IBM launches Granite: open-source AI that outperforms Meta models
Posted: Mon Jan 20, 2025 9:20 am
IBM has just announced a major development that promises to revolutionize programming: the launch of Granite, a new family of open-source artificial intelligence (AI). The main goal of this innovation is to make life easier for developers in various sectors by simplifying coding processes.
Features and availability
Granite language models address common challenges in software development. They simplify tasks such as writing, testing, debugging, and shipping code efficiently and reliably. They are also available on popular platforms such as Hugging el salvador phone number library Face, GitHub, watsonx.ai, and RHEL AI.
Distributed under the Apache 2.0 license, these templates promote broad accessibility. Thus, they facilitate collaboration within the developer community.
Granite's superior performance and flexibility
According to Analytics India Magazine, IBM has released four variations of Granite, with parameters ranging from 3 billion to 34 billion. This diversity allows the models to adapt to different database requirements and complexity.
Furthermore, extensive testing on various benchmarks demonstrated the superiority of these models over others on the market, such as Code Llama and Llama 3. They particularly excelled in code synthesis, correction and translation tasks in major programming languages, including Python, JavaScript and Java.
Features and availability
Granite language models address common challenges in software development. They simplify tasks such as writing, testing, debugging, and shipping code efficiently and reliably.
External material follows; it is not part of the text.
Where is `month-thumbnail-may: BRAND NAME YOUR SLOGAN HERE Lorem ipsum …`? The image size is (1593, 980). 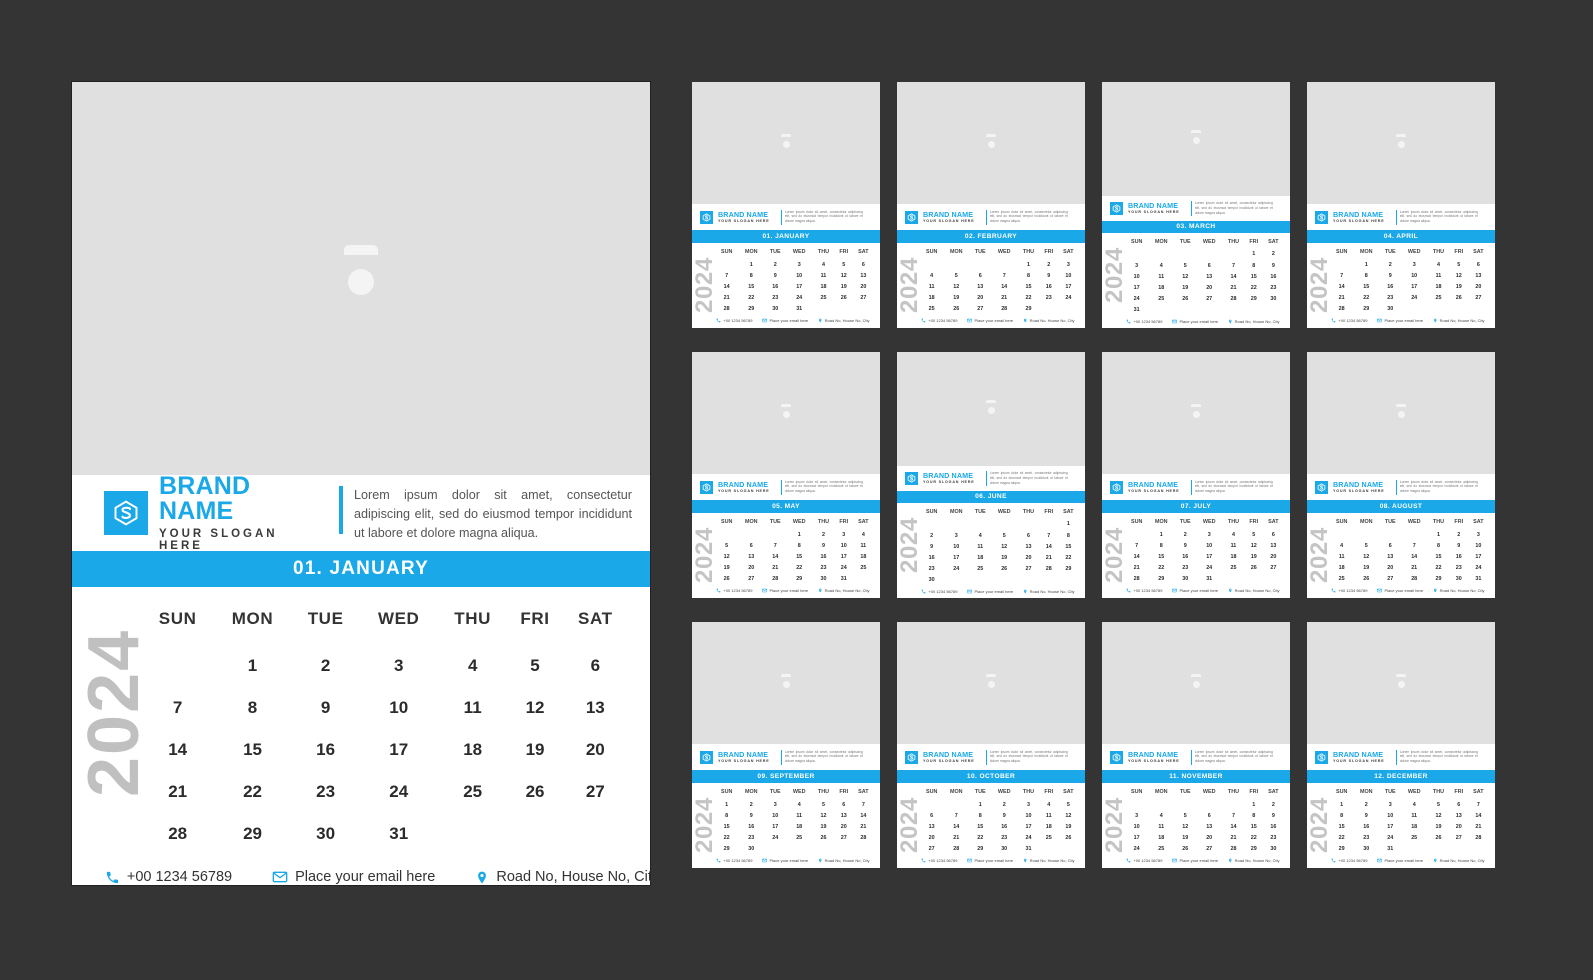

They are also available on popular platforms such as Hugging el salvador phone number library Face, GitHub, watsonx.ai, and RHEL AI.
Distributed under the Apache 2.0 license, these templates promote broad accessibility. Thus, they facilitate collaboration within the developer community.
Granite's superior performance and flexibility
According to Analytics India Magazine, IBM has released four variations of Granite, with parameters ranging from 3 billion to 34 billion. This diversity allows the models to adapt to different database requirements and complexity.
Furthermore, extensive testing on various benchmarks demonstrated the superiority of these models over others on the market, such as Code Llama and Llama 3. They particularly excelled in code synthesis, correction and translation tasks in major programming languages, including Python, JavaScript and Java.